Forum Moderators: phranque

Message Too Old, No Replies

mod_rewrite blocks 403 pages

         

isitreal

12:38 am on Sep 21, 2004 (gmt 0)

WebmasterWorld Senior Member 10+ Year Member Top Contributors Of The Month



I'm running the standard, WebmasterWorld badbot list:

RewriteEngine On
#bad bots block
RewriteCond %{HTTP_USER_AGENT} ^BlackWidow [NC,OR]....

RewriteCond %{HTTP_USER_AGENT} ^ZyBorg [NC]

RewriteRule ^.* - [F,L]

This is correctly creating the 403, but this code earlier in the htaccess is not allowing the custom 403 page to display, instead I get the apache 403, plus the message that the custom 403 page could not be displayed

SetEnvIf Request_URI "^(/site/403\.html¦/robots\.txt)$" allowsome
<Files *>
order deny,allow
deny from env=getout
allow from env=allowsome
</Files>

I've tried moving the various components around, removing the [L] from the rewrite rule, but the best I can get is the stock apache 403 page.

>>>Additionally, a 403 Forbidden error was encountered while trying to use an ErrorDocument to handle the request.>>>>

I also tried running the botblocking .htaccess one level above the site root folder, but that didn't work at all, something in the .htaccess cascade completely escapes me, I thought that each set of rewrite rules etc was added to the one above it, something like the way CSS works, but I've been running into consistent failures based on that understanding, so I know I'm missing something.

However, for now I'd be happy to get the badbots sent to the custom 403 page, and worry about understanding .htaccess cascading some other time.

jdMorgan

12:51 am on Sep 21, 2004 (gmt 0)

WebmasterWorld Senior Member 10+ Year Member



Just exclude the 403 page from the rule:

RewriteEngine On
#bad bots block
RewriteCond %{HTTP_USER_AGENT} ^BlackWidow [NC,OR]
...
RewriteCond %{HTTP_USER_AGENT} ^ZyBorg [NC]
RewriteRule [b]!^403\.html$[/b] - [F,L]

Alternatively, you can add a rule at the beginning of your mod_rewrite code:

RewriteRule ^403\.html$ - [L]

This will skip all of the following rewriterules if the custom 403 page "403.html" is requested.

Note that each module is activated in turn, and parses your .htaccess file for directives that it understands and can handle. Therefore, mod_rewrite and mod_access code will run separately, each without any awareness of the other. This is the reason that it does not matter what order you put mod_access code blocks and mod_rewrite code blocks in your .htaccess file; The server will exceute each module in the order (actually, reverse order) specified by the module load list in httpd.conf, not in the order you put the code blocks in your .htaccess file. So the order that your module-specific code blocks take effect is controlled by which module runs first, not by the code order.

[added].htaccess at a higher level may override .htaccess at a lower level, specifically if the higher-level .htaccess does a rewrite before the lower-level .htaccess is ever reached. In effect, the "cascade" of .htaccess is opposite that of CSS; In CSS, the "closest" specification for handling an element applies, whereas in .htaccess, the highest-level .htaccess will pre-empt lower-level files (the highest file in the directory structure wins by running first). [/added]

Jim

[edited by: jdMorgan at 12:55 am (utc) on Sep. 21, 2004]

isitreal

12:55 am on Sep 21, 2004 (gmt 0)

» **RECORDS SHOWN**:
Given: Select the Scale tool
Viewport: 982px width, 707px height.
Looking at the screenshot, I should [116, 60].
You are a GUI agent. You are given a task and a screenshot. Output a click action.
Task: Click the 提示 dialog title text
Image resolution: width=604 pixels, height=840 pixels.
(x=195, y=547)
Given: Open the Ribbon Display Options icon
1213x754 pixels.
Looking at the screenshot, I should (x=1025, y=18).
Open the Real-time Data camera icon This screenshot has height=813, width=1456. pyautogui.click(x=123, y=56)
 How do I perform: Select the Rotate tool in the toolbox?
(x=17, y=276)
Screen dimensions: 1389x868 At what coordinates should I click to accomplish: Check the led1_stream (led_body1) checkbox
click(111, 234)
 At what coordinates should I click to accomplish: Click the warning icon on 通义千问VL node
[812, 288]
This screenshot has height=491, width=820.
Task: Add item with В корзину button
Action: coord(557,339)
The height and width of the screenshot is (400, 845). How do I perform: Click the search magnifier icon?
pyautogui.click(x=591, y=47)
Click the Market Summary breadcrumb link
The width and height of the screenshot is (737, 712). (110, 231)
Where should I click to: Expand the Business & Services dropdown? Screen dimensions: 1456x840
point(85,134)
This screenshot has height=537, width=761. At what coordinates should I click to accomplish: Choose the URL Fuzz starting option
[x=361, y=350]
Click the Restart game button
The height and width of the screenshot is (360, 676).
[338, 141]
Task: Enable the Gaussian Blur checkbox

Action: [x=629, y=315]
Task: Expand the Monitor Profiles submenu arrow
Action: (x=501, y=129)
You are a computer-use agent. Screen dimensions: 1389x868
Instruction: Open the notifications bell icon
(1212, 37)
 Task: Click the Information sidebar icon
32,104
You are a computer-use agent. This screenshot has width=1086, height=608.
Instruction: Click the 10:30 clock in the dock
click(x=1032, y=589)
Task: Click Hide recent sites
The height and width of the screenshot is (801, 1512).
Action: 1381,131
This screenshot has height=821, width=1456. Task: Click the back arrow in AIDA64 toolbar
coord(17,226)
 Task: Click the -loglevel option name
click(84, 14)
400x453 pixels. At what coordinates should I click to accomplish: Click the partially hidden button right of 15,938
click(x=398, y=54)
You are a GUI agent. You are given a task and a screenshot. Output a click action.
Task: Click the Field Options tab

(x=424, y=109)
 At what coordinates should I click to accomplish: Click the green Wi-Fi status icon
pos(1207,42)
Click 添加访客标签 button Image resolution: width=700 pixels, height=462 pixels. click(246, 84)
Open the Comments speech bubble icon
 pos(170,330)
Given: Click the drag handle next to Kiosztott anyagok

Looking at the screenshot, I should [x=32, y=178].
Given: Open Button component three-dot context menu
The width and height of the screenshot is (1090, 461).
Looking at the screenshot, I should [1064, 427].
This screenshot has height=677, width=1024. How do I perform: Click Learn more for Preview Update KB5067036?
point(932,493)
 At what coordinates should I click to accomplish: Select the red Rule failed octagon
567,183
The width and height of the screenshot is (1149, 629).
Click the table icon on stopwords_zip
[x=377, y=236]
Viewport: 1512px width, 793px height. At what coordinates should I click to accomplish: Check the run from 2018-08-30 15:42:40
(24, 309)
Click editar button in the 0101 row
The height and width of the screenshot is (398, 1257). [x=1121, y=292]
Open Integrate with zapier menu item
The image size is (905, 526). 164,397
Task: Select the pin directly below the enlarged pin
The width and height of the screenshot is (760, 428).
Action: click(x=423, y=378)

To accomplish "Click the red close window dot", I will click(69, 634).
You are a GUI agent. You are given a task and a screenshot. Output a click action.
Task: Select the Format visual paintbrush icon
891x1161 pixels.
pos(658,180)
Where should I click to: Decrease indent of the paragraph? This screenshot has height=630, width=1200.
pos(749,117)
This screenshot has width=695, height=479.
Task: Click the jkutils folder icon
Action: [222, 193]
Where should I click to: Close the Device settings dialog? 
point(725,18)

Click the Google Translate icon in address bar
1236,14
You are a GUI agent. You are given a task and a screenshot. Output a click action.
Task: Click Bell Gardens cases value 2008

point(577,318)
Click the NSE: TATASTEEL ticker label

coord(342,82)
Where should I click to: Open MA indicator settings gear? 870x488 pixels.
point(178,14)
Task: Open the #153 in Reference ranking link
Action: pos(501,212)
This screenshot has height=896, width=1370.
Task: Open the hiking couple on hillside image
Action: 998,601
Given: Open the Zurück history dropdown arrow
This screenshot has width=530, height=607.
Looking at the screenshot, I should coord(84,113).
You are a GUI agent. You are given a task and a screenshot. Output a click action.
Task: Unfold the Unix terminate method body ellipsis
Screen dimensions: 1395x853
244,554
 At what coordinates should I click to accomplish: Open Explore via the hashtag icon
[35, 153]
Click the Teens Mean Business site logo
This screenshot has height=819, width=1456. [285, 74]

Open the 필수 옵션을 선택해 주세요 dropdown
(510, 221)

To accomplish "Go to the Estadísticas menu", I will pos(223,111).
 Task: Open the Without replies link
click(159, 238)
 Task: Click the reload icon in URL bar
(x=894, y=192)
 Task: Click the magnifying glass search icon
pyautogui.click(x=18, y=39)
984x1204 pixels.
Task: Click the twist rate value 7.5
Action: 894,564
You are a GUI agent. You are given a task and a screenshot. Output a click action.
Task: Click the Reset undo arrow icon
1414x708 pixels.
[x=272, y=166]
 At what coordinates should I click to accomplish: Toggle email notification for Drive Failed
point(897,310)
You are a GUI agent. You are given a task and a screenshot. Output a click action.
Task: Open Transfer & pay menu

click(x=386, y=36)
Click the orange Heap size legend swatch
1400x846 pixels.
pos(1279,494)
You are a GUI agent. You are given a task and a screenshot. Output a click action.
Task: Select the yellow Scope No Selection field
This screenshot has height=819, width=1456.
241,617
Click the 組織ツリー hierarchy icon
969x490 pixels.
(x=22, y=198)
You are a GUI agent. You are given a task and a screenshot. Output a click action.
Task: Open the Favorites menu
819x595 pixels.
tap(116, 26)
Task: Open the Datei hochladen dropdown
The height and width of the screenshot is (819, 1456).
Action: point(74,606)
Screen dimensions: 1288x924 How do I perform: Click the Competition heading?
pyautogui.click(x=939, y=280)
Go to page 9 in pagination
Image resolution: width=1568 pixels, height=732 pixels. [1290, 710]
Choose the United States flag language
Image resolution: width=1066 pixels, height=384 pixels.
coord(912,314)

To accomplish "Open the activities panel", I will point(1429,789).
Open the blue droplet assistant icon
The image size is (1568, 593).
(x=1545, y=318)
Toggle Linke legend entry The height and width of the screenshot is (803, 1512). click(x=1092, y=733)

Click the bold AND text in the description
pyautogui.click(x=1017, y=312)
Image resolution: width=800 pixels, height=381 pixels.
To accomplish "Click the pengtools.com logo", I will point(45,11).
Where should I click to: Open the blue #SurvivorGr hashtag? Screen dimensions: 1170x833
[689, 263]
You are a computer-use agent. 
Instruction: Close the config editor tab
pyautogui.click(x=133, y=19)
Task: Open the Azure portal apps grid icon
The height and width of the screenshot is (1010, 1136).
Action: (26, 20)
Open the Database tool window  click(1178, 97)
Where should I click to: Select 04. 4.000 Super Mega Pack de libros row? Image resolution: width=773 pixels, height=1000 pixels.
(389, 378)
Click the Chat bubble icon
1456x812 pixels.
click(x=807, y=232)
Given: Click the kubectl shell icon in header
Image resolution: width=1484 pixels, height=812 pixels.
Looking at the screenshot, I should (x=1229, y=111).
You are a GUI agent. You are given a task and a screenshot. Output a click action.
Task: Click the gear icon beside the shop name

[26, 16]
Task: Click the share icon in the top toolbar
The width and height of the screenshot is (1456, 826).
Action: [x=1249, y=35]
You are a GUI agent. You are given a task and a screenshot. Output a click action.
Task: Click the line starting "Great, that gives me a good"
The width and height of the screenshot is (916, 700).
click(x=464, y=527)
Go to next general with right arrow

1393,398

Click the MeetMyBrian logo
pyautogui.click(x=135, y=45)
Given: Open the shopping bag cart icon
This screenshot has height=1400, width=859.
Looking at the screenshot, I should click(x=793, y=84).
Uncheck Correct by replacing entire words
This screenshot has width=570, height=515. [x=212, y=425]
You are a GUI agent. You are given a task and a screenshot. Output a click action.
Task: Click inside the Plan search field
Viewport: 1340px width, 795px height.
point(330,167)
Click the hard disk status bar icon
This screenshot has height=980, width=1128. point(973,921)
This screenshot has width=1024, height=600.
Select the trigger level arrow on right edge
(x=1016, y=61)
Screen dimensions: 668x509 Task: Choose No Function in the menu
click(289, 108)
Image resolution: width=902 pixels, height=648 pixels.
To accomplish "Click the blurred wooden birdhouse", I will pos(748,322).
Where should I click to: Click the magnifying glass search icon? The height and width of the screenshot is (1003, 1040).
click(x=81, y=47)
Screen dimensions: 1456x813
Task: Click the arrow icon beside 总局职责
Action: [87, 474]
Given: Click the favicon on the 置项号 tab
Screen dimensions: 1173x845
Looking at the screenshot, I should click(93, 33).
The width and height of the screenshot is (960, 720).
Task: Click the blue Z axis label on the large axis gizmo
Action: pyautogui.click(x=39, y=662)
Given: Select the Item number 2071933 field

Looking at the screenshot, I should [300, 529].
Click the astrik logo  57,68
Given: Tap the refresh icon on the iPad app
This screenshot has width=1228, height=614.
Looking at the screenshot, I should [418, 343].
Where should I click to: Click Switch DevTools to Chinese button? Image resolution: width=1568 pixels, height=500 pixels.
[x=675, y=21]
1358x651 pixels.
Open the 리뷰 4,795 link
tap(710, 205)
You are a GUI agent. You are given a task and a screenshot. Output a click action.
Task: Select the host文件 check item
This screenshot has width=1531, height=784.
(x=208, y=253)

» **EXERCISES TO COMPLETE**:
(1) In the mod_rewrite thread, retype the passage that begins at the words "[added].htaccess at a" and stops after "12:55 am on Sep 21, 2004 (gmt 0)".
(2) List every distinct flag that appears in square brackets on the RewriteCond and RewriteRule lines in the mod_rewrite thread.
The items don't figure in this work at all.

» **RESULTS**:
(1)
[added].htaccess at a higher level may override .htaccess at a lower level, specifically if the higher-level .htaccess does a rewrite before the lower-level .htaccess is ever reached. In effect, the "cascade" of .htaccess is opposite that of CSS; In CSS, the "closest" specification for handling an element applies, whereas in .htaccess, the highest-level .htaccess will pre-empt lower-level files (the highest file in the directory structure wins by running first). [/added]

Jim

[edited by: jdMorgan at 12:55 am (utc) on Sep. 21, 2004]

isitreal

12:55 am on Sep 21, 2004 (gmt 0)

(2) NC, OR, F, L